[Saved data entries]
[Start of Attachment]
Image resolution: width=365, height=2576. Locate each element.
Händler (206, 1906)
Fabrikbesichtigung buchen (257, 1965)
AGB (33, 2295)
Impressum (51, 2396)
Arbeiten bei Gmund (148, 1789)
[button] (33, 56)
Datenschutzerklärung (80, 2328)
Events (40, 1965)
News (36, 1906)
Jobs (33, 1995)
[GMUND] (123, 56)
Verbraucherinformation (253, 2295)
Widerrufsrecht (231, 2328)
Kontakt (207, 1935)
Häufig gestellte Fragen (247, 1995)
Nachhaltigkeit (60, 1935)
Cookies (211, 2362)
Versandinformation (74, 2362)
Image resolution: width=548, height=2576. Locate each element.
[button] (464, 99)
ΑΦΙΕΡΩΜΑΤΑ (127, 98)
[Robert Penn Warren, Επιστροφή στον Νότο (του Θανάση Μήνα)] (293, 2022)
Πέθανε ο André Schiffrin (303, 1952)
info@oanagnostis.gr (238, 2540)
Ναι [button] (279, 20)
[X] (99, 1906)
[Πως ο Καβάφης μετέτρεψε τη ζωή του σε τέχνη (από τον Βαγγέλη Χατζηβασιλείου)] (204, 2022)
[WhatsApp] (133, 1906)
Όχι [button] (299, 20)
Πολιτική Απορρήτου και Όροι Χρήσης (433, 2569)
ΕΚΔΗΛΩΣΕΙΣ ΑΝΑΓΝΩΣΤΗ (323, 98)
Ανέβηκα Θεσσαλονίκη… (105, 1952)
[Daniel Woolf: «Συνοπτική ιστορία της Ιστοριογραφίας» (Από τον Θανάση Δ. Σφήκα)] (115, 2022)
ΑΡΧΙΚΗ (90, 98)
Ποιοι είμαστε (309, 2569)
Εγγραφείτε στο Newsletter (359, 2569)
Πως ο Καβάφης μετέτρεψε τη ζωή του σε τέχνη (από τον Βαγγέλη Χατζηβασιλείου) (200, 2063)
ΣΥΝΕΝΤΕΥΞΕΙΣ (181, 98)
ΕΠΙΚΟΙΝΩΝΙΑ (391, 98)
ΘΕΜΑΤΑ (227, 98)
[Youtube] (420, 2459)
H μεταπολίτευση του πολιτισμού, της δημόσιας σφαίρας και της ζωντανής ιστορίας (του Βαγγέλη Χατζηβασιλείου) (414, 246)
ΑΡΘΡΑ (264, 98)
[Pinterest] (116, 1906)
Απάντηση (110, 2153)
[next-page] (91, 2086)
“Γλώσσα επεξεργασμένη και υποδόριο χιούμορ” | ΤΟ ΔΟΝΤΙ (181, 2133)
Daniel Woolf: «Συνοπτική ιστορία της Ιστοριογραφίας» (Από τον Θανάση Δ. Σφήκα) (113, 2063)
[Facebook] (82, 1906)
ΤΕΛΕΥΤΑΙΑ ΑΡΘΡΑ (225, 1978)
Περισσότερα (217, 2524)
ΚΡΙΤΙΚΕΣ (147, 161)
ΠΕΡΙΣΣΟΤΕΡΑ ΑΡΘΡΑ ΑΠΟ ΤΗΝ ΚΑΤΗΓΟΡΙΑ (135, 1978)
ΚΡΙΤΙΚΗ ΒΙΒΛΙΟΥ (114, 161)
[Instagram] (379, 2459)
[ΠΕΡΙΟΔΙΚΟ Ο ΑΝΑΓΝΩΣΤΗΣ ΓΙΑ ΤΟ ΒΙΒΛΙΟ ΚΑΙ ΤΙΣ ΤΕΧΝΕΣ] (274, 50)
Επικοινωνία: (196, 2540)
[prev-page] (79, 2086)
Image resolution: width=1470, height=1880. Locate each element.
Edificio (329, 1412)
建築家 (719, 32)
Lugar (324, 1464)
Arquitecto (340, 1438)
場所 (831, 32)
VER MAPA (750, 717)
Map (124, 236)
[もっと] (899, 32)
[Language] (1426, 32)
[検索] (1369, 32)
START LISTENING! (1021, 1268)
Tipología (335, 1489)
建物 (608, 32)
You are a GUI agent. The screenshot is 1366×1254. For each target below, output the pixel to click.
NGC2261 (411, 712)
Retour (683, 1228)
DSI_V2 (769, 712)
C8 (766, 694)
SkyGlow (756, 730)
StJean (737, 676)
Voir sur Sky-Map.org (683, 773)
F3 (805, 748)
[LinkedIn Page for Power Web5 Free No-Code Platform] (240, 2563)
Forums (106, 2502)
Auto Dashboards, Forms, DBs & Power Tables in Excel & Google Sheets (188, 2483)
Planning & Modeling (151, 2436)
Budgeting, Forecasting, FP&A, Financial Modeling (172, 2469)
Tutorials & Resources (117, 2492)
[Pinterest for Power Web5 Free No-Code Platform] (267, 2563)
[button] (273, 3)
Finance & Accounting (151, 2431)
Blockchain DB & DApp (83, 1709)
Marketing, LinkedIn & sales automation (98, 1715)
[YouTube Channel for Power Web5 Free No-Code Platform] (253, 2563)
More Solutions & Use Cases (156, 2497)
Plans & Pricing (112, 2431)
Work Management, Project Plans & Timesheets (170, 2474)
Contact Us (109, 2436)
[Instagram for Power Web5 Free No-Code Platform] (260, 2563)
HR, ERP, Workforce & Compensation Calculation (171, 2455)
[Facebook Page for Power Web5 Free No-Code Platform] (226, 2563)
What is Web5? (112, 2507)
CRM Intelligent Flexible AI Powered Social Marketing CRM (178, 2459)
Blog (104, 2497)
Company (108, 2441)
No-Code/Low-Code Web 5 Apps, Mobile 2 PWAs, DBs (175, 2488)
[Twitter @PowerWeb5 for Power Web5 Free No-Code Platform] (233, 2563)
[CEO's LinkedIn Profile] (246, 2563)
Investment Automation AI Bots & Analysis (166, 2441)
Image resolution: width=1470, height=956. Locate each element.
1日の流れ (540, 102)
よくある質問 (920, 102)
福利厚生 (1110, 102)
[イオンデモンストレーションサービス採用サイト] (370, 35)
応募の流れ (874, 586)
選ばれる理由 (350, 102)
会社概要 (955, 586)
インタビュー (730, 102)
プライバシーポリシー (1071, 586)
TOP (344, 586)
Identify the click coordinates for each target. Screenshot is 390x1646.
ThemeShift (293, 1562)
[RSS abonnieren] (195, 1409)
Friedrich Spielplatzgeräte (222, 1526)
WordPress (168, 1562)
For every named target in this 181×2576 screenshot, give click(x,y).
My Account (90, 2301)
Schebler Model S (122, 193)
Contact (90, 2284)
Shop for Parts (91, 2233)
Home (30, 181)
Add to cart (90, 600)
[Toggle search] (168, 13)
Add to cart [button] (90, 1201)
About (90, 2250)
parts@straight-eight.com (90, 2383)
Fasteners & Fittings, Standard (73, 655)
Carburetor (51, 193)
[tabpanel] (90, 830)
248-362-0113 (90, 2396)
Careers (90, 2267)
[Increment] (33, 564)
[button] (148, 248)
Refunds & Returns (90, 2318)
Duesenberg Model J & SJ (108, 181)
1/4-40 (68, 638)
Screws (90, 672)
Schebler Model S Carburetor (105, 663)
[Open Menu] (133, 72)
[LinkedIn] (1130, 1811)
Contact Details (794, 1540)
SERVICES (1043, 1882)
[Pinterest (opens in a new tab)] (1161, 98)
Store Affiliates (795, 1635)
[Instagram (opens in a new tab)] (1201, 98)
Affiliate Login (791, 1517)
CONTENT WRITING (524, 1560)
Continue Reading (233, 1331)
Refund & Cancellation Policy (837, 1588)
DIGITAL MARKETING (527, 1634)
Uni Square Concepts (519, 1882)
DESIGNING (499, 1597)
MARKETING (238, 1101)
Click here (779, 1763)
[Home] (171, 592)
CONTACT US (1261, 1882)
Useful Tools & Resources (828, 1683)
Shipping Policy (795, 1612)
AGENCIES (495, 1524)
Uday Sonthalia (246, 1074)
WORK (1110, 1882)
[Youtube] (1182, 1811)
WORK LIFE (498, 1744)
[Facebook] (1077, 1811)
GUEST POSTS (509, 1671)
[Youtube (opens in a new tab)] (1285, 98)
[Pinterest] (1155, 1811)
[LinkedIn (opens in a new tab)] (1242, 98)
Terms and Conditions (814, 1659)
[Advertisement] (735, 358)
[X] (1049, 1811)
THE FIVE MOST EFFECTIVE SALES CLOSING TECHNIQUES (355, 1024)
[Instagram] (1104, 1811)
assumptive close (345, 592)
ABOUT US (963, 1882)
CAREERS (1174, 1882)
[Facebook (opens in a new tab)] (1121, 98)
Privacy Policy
[End of Attachment]
What to produce - In the entries above, find the line holding "[Toggle search] (168, 13)" and the line holding "Schebler Model S Carburetor (105, 663)", then retype exactly those two lines and every line between them, and nothing else.

Your response -
[Toggle search] (168, 13)
Add to cart [button] (90, 1201)
About (90, 2250)
parts@straight-eight.com (90, 2383)
Fasteners & Fittings, Standard (73, 655)
Carburetor (51, 193)
[tabpanel] (90, 830)
248-362-0113 (90, 2396)
Careers (90, 2267)
[Increment] (33, 564)
[button] (148, 248)
Refunds & Returns (90, 2318)
Duesenberg Model J & SJ (108, 181)
1/4-40 (68, 638)
Screws (90, 672)
Schebler Model S Carburetor (105, 663)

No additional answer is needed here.